I’m always fascinated when I come upon it, just up the road from my place. It’s just there, minding its own business, doing nothing.

One minute the car handle was clear and the next it had all these tiny, tiny spiders living in it. I assume they’re baby spiders, but don’t know for sure. I’ve had a quick Google but am none the wiser. I won’t use that door for a while and see what happens.
I checked that handle the following day and they had all gone! (I hope they haven’t actually got into the car …)


Buttercups and daisies, and cow parsley, growing apace on areas unmown by the council. In recent years No-Mow-May has become a welcome addition to the council’s landscaping policy.


I had to visit the local hospital this week — it’s a fairly new one and the ground floor has enormous spaces throughout its length. Along the way there is a grand piano and volunteers come in to play it to entertain and distract patients and visitors.
What a great idea!
My pic is a bit blurry because I had to take it from quite far away to save the pianist’s blushes.

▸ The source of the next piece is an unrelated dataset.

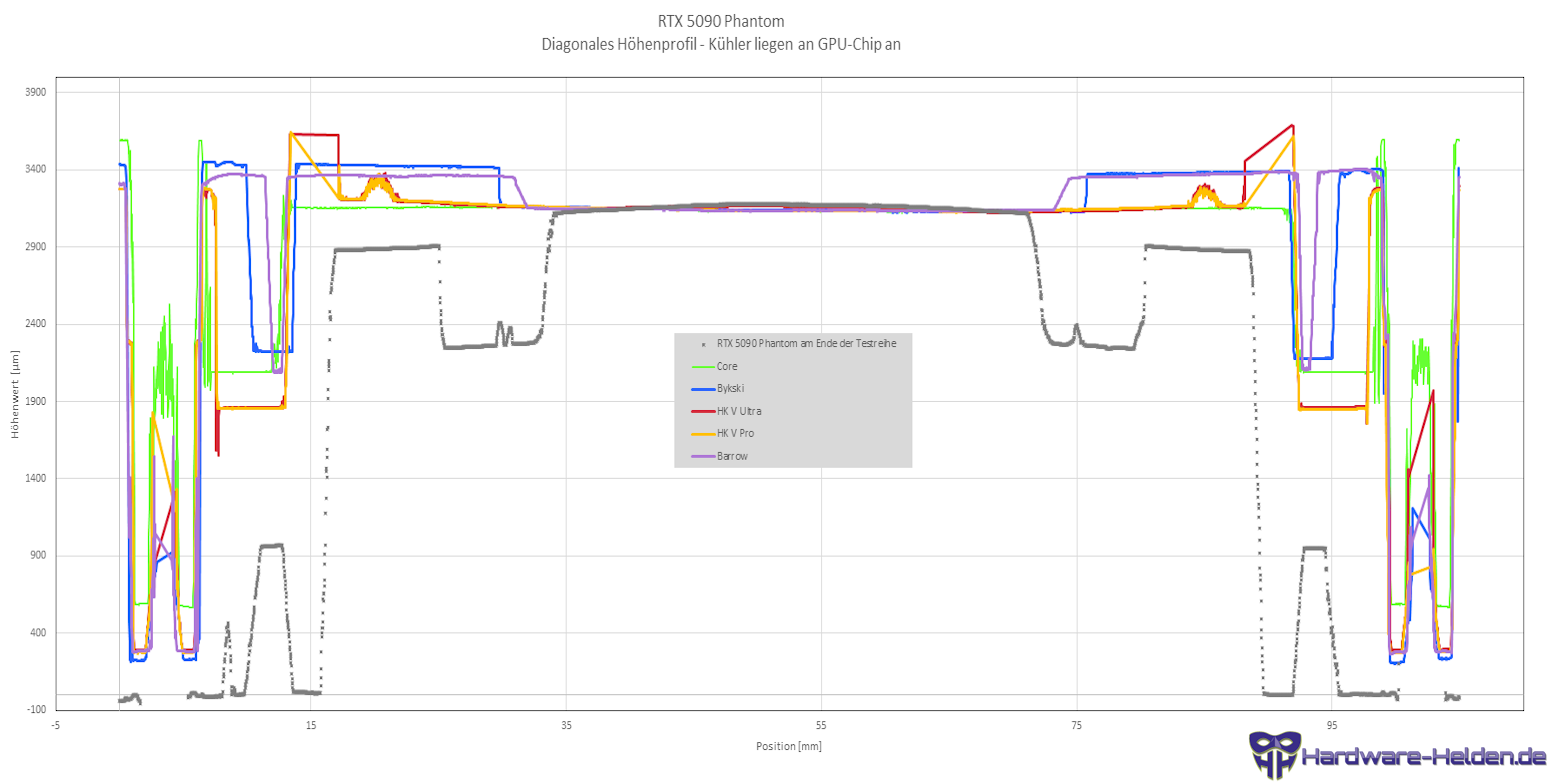This screenshot has width=1552, height=784.
Task: Click the 'Position [mm]' x-axis title
Action: [x=789, y=746]
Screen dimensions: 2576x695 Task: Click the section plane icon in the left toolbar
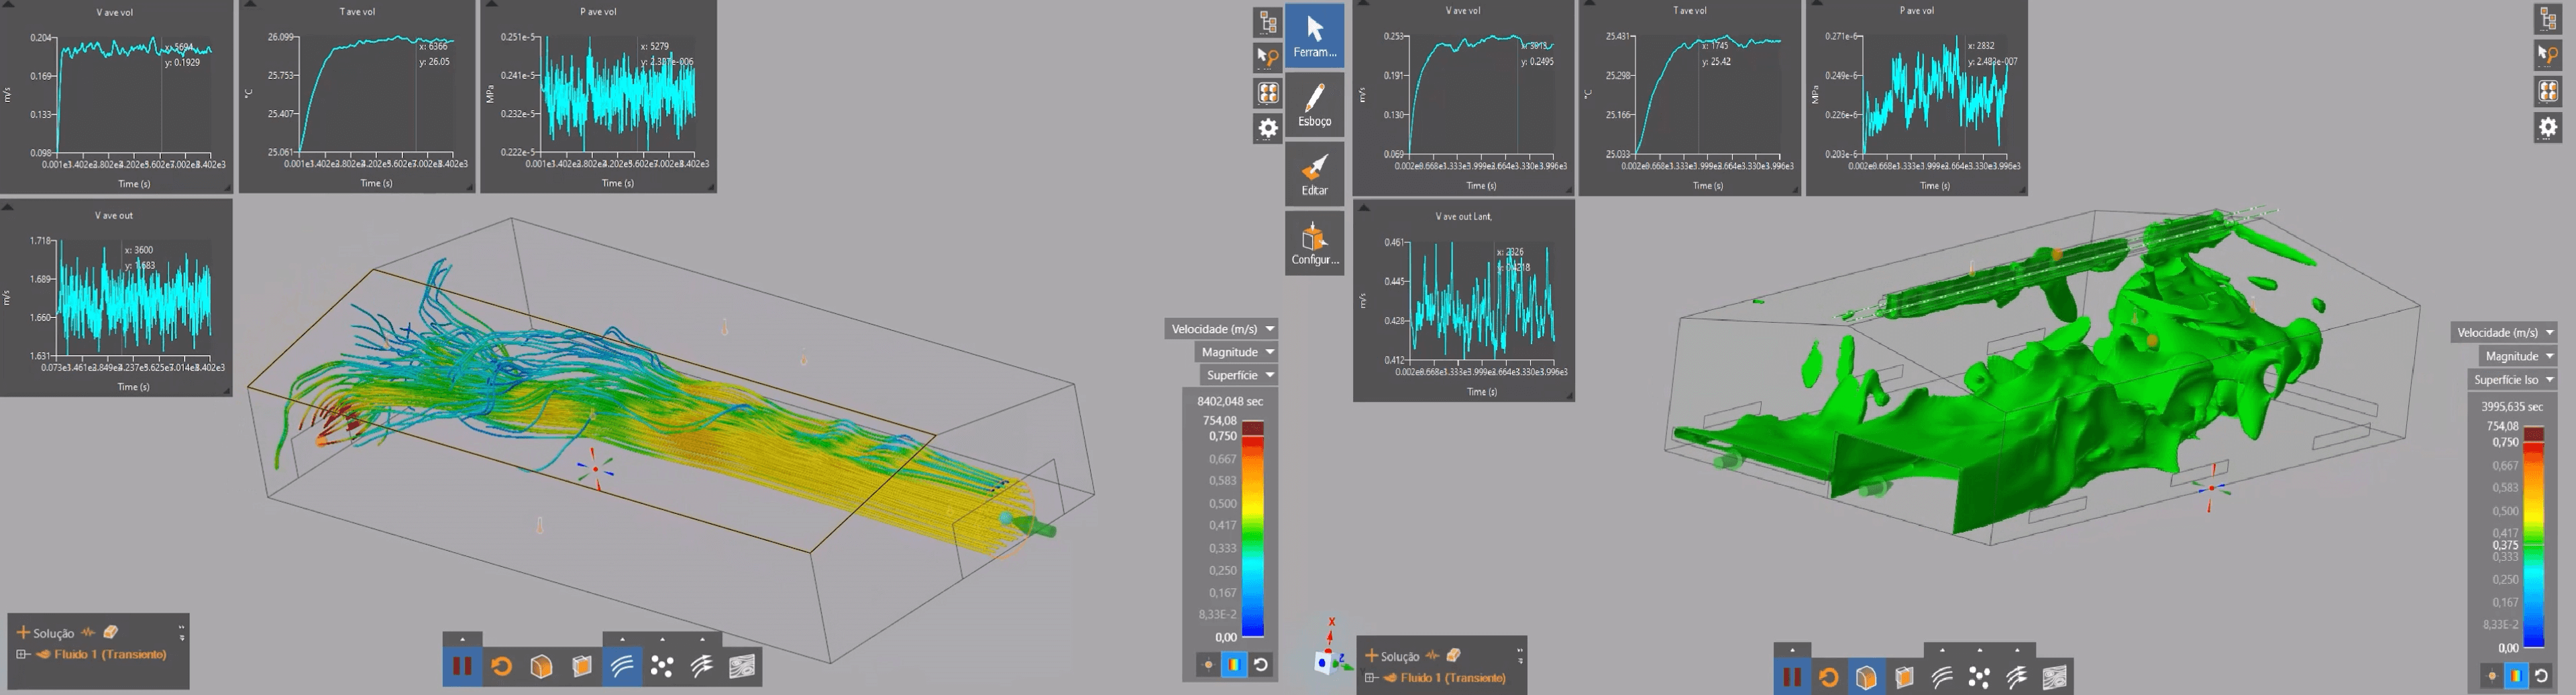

I spotted this ‘Lion With An Injured Paw’ outside the main entrance to the hospital — this is such a brilliant piece.
It was only when I got home and looked it up that I discovered that outside the other end of the hospital I could have found ‘Three Monkeys.’ There is one with a cast on its leg, another with a bandaged arm, and one with a sore head Apparently, there are more of these life-size bronze animals to come.
They are collectively known as ‘Patient Patients’ and are to welcome people to the hospital and become key focus points for finding the way around. It’s a very large site.
The animals to come are: ‘Bear With A Sore Back,’ ‘Elephant With A Lump In His Trunk,’ and ‘Prairie Dog With An Injured Neck.’
Altogether, I’m impressed with the efforts made to make the hospital more ‘friendly’ and welcoming.

It’s National Pen Pal Day on June 1st. Pen pals were always such a fab part of my childhood. I feel that SnapShots, and some elements of social media, are today’s ‘pen pals’ for me. It’s fab. And I thank you for being my ‘pen pals’!